Elle n’était pas encore arrivée à Rome, lorsqu’elle apprit la mort d’Alexandre VII. On peut donner par le fait suivant une idée du caractère de ce pape. Il avait témoigné dès le commencement de son pontificat, beaucoup de sévérité et d’éloignement pour ce qu’on appelle à Rome le népotisme.
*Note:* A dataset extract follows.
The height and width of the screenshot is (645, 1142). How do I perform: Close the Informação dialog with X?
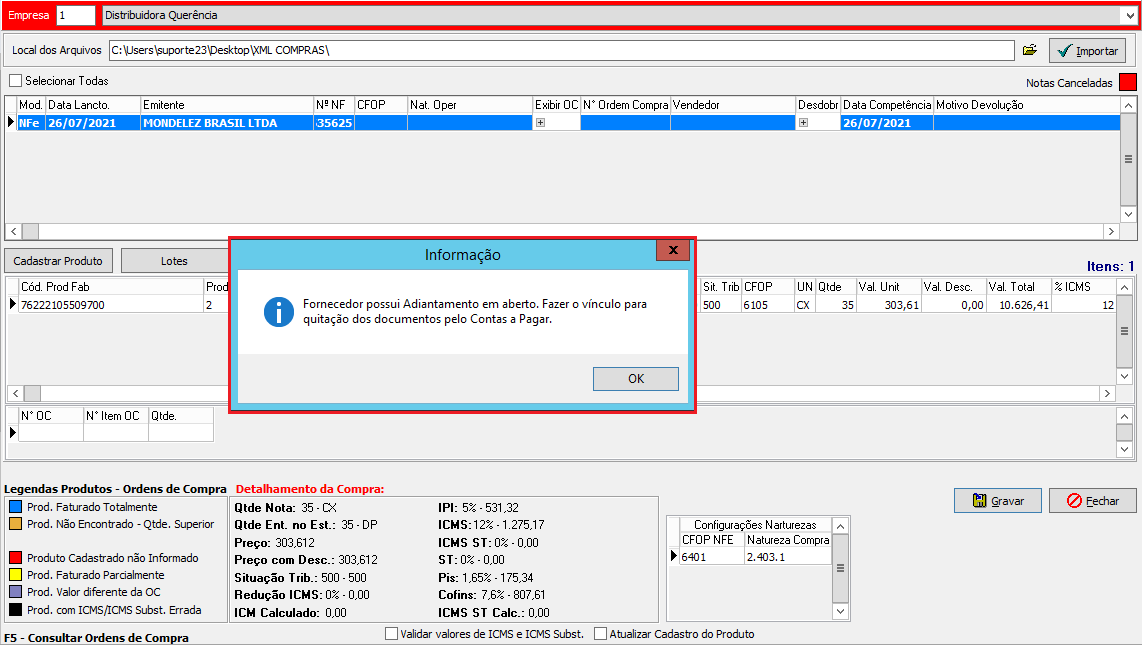pyautogui.click(x=673, y=250)
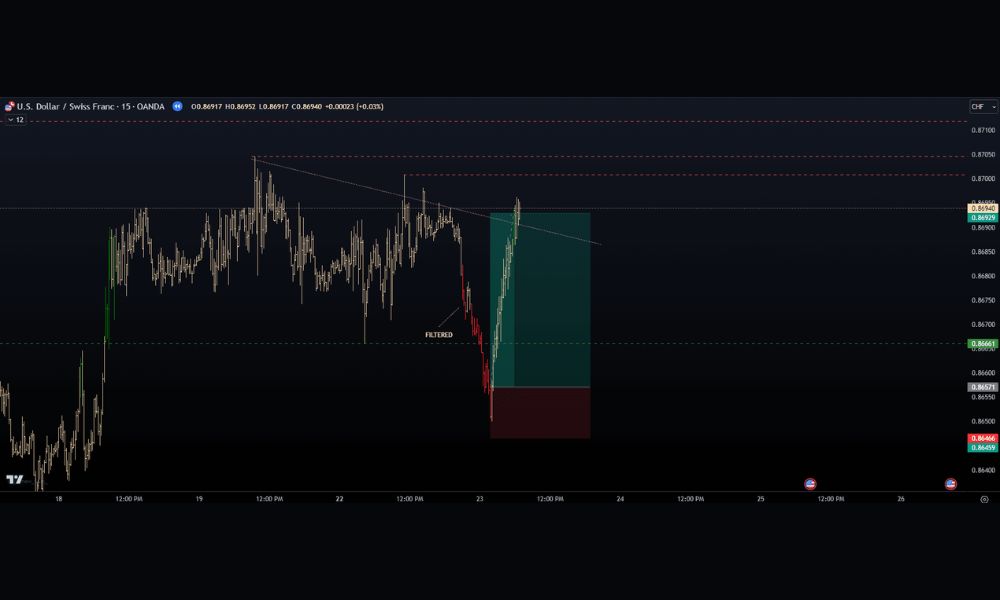Select the FILTERED text annotation on chart

tap(439, 335)

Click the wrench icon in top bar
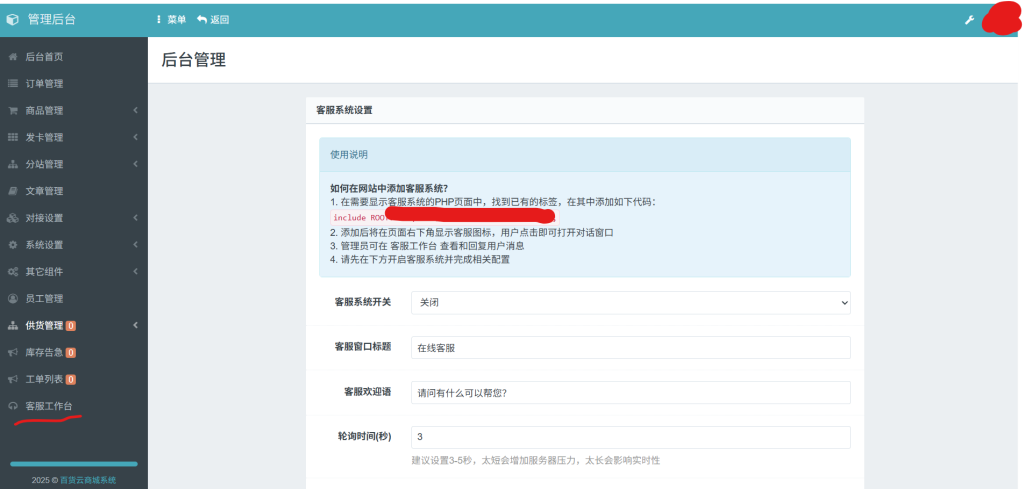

Ce désintéressement était l’objet d’une épître que le cardinal Pallavicini lui avait adressée à la tête de son Histoire du concile de Trente ; mais le pape changea si brusquement ou de sentiment ou de conduite, et inonda tellement Piorae de ses neveux, que Pallavicini sentant le ridicule de l’épître, ne la publia pas, quoiqu’elle fût déjà imprimée.

Alexandre VII eut pour successeur Clément IX, dont le pontificat trop court fut appelé l’âge d’or de Rome (en 1667 et 1669) ; pontife libéral, magnifique, ami des lettres et des hommes, assez éclairé pour vouloir rendre la religion respectable en terminant toutes les disputes, et dont l’esprit pacifique aurait du avoir plus d’imitateurs.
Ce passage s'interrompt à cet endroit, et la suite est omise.